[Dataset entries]
┌──

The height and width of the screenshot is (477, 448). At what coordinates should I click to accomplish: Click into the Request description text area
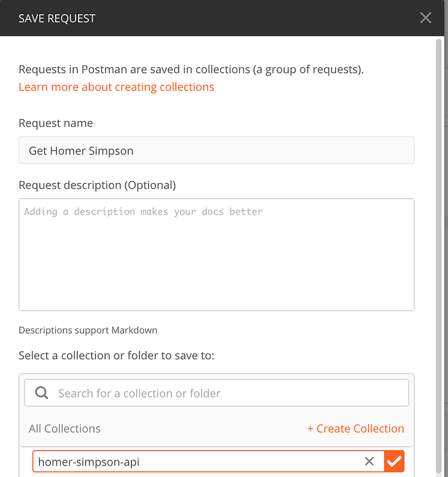[216, 255]
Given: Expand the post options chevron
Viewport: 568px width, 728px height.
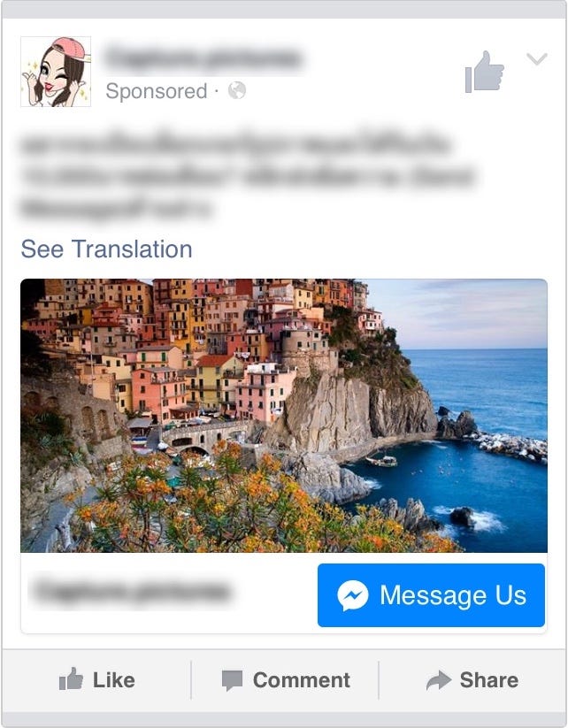Looking at the screenshot, I should click(x=537, y=59).
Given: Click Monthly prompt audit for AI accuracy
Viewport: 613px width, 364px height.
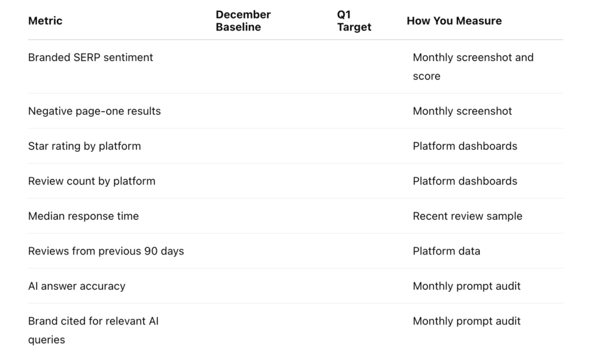Looking at the screenshot, I should (466, 286).
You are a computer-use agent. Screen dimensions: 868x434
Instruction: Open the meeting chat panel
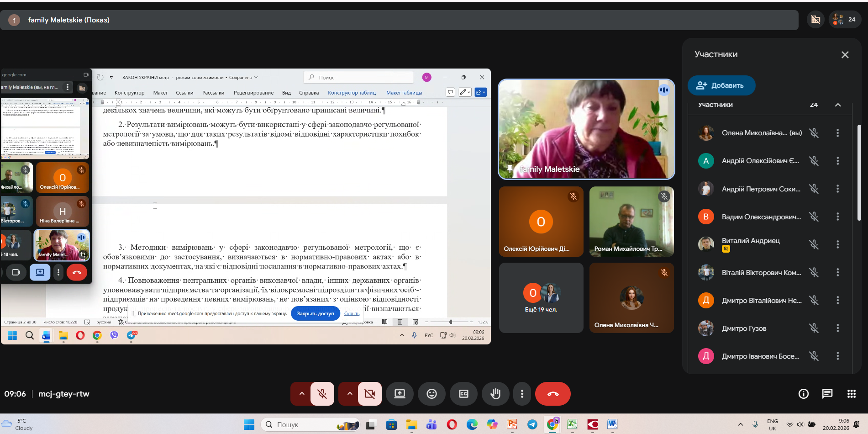tap(827, 394)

└──

* **TASK REQUIREMENTS**
After locating the line with "You are a computer-use", transcribe it and the rest of the data above exactly as written, without any picture.

* **REPLY**
You are a computer-use agent. Screen dimensions: 868x434
Instruction: Open the meeting chat panel
tap(827, 394)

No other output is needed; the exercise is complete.